Pour se décider s’il faut partir ou rester sur X, réfléchissons en mutualistes.
La valeur fondamentale d’une mutuelle c’est « 1 personne = 1 voix ». Cela signifie que, sur un principe d’égalité, toutes les voix sont importantes, donc respectables et respectées. Nos instances démocratiques permettent à toutes les sensibilités d’être représentées – les mutuelles comptent parmi les derniers lieux où se cultive l’altérité. Les différents points de vue s’y expriment, se croisent, se complètent. Le respect de toutes les opinions est primordial et ne rentre pas en contradiction avec l’impératif de faire fonctionner ce projet commun qui est la protection sociale de tous les adhérents, et l’émancipation de toutes et de tous.
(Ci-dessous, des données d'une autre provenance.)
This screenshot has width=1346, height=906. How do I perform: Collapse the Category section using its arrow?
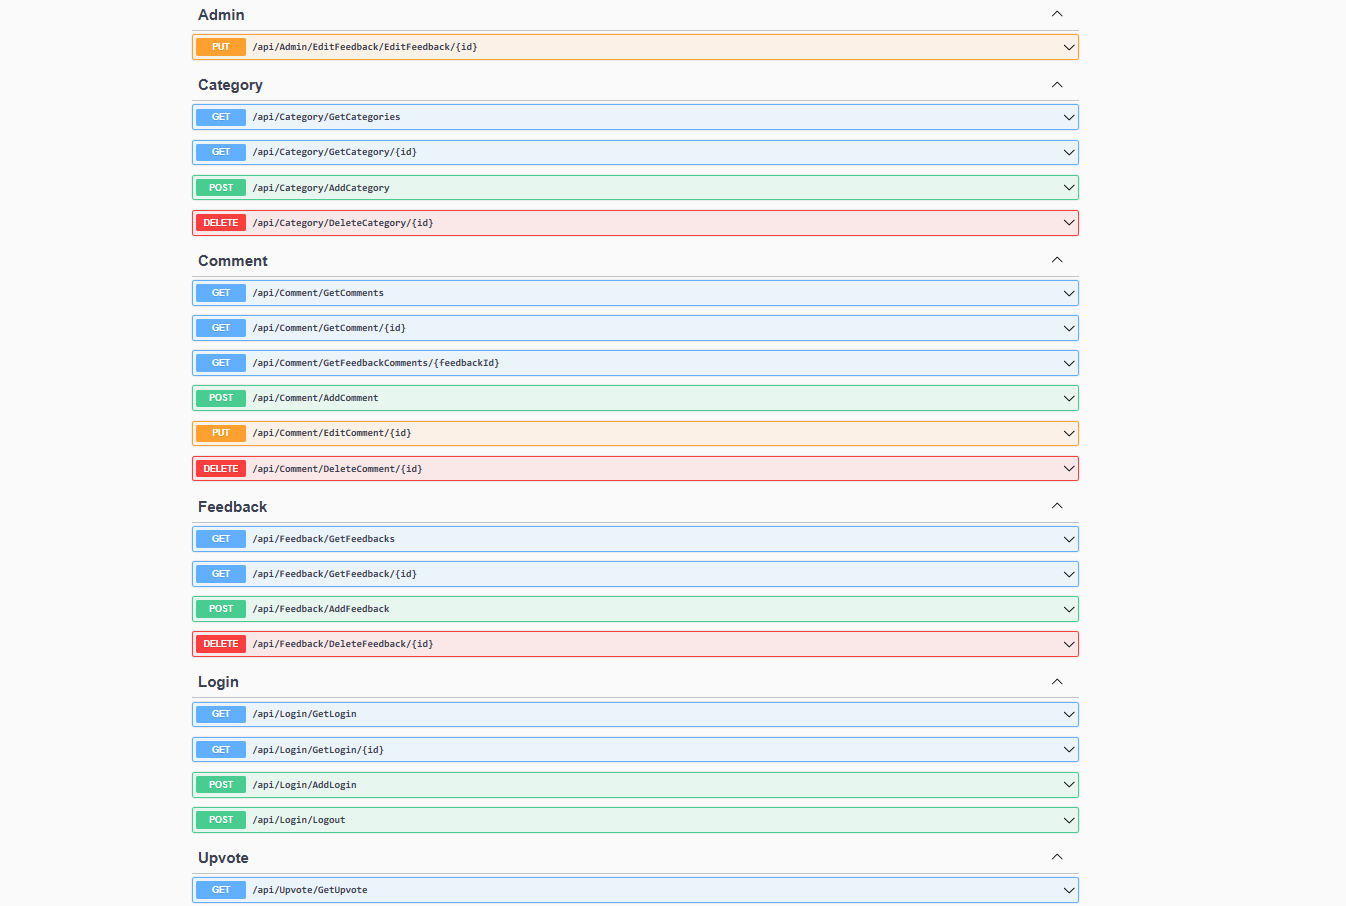point(1057,85)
Elon Musk (le président de X et bientôt membre du gouvernement de Trump) clame le droit à la liberté d’expression. Très bien. Mais pour qu’une liberté d’expression soit possible, encore faut-il que toutes les voix puissent être légitimes à s’exprimer. La plateforme X est devenue un lieu où il n’est plus question de débattre mais uniquement d’avoir raison.
Quand Musk insulte le chancelier Allemand dans un tweet, lorsqu’il encourage un mouvement MEGA (Make Europe Great Again) et soutient les listes et les candidats d’extrême droite, il exacerbe tout sauf la liberté d’expression. Quand la modération ne vient même plus sanctionner l’expression de la haine raciste, antisémite, LGBTphobe et misogyne, la liberté d’expression des opinions contributrice au débat n’est plus possible.
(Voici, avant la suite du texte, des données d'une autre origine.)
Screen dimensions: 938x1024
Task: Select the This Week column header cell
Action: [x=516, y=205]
D’autres cadres, d’autres manières de faire débat existent.
Comme président de la première mutuelle des agents du service public, qui protège et accueille toutes celles et ceux qui ont à cœur l’intérêt général, je ne peux pas regarder ailleurs. Je crois fondamentalement qu’on ne peut pas se réclamer de l’Economie Sociale et Solidaire et ne pas s’interroger sur le maintien d’une présence sur le réseau de Musk.Est-il est normal que le niveau de violence sur cette plateforme soit un mal nécessaire pour continuer à contacter une entreprise ou un service public, au mépris de l’impact sur sa santé mentale ? Non. Est-ce qu’une entreprise doit impérativement être sur les réseaux sociaux ? Une plateforme (ou un autocrate) n’a que le pouvoir qu’on accepte de lui confier. Est-ce que les conditions sont actuellement réunies pour faire valoir notre point de vue sur les grandes causes sociales, sociétales, humanistes, universalistes qui nous animent ? Non. D’autres cadres, d’autres manières de faire débat existent et n’impliquent pas ce niveau permanent d’animosité. Quitter X ce n’est pas fuir le débat, c’est refuser les conditions dans lesquelles il s’exerce, ou plutôt tente de s’exercer.
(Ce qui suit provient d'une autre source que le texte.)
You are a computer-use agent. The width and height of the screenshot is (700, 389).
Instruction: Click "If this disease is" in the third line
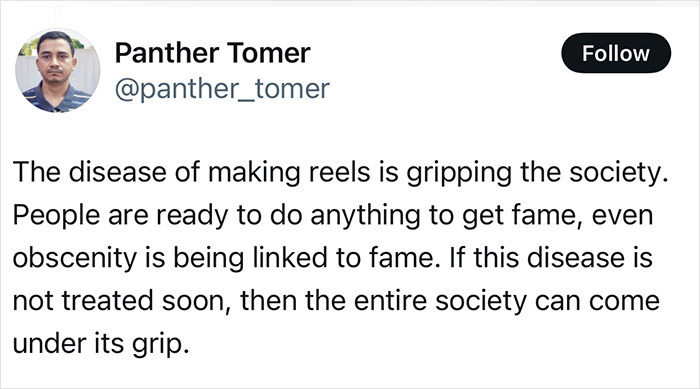pyautogui.click(x=551, y=258)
Enfin, sommes-nous à l’aise avec l’idée d’apporter du flux à une plateforme qui accepte les publicités de sectes, sert de tremplin à toutes les fake news, et in fine va servir de portevoix à celles et ceux qui veulent mettre l’Europe en pièces dans un contexte de nouvelle guerre économique ? Pas du tout.
Être mutualiste c’est avoir en aversion la violence, l’humiliation, la domination de quelques-uns sur tous les autres. Être mutualiste c’est également penser en termes de prévention des risques. Au-delà des risques pour la démocratie, la manière dont fonctionne X aujourd’hui ne peut pas être sans impact sur la santé mentale. Être sur X s’est s’exposer volontairement à toute sa toxicité.
C’est pourquoi, en mutualiste, j’ai décidé d’agir en cohérence avec nos principes et j’ai engagé MGEN dans un retrait de X.
A l’instar de la voie sur laquelle MGEN s’engage aujourd’hui, je plaide pour une suspension de l’activité des entreprises de l’Economie Sociale et Solidaire sur X. Agissons en militants de la liberté d’expression. Une liberté d’expression responsable, contributrice au débat et respectueuse de chacun. Une liberté d’expression qui n’exacerbe pas les quant à soi et qui cultive l’intérêt général.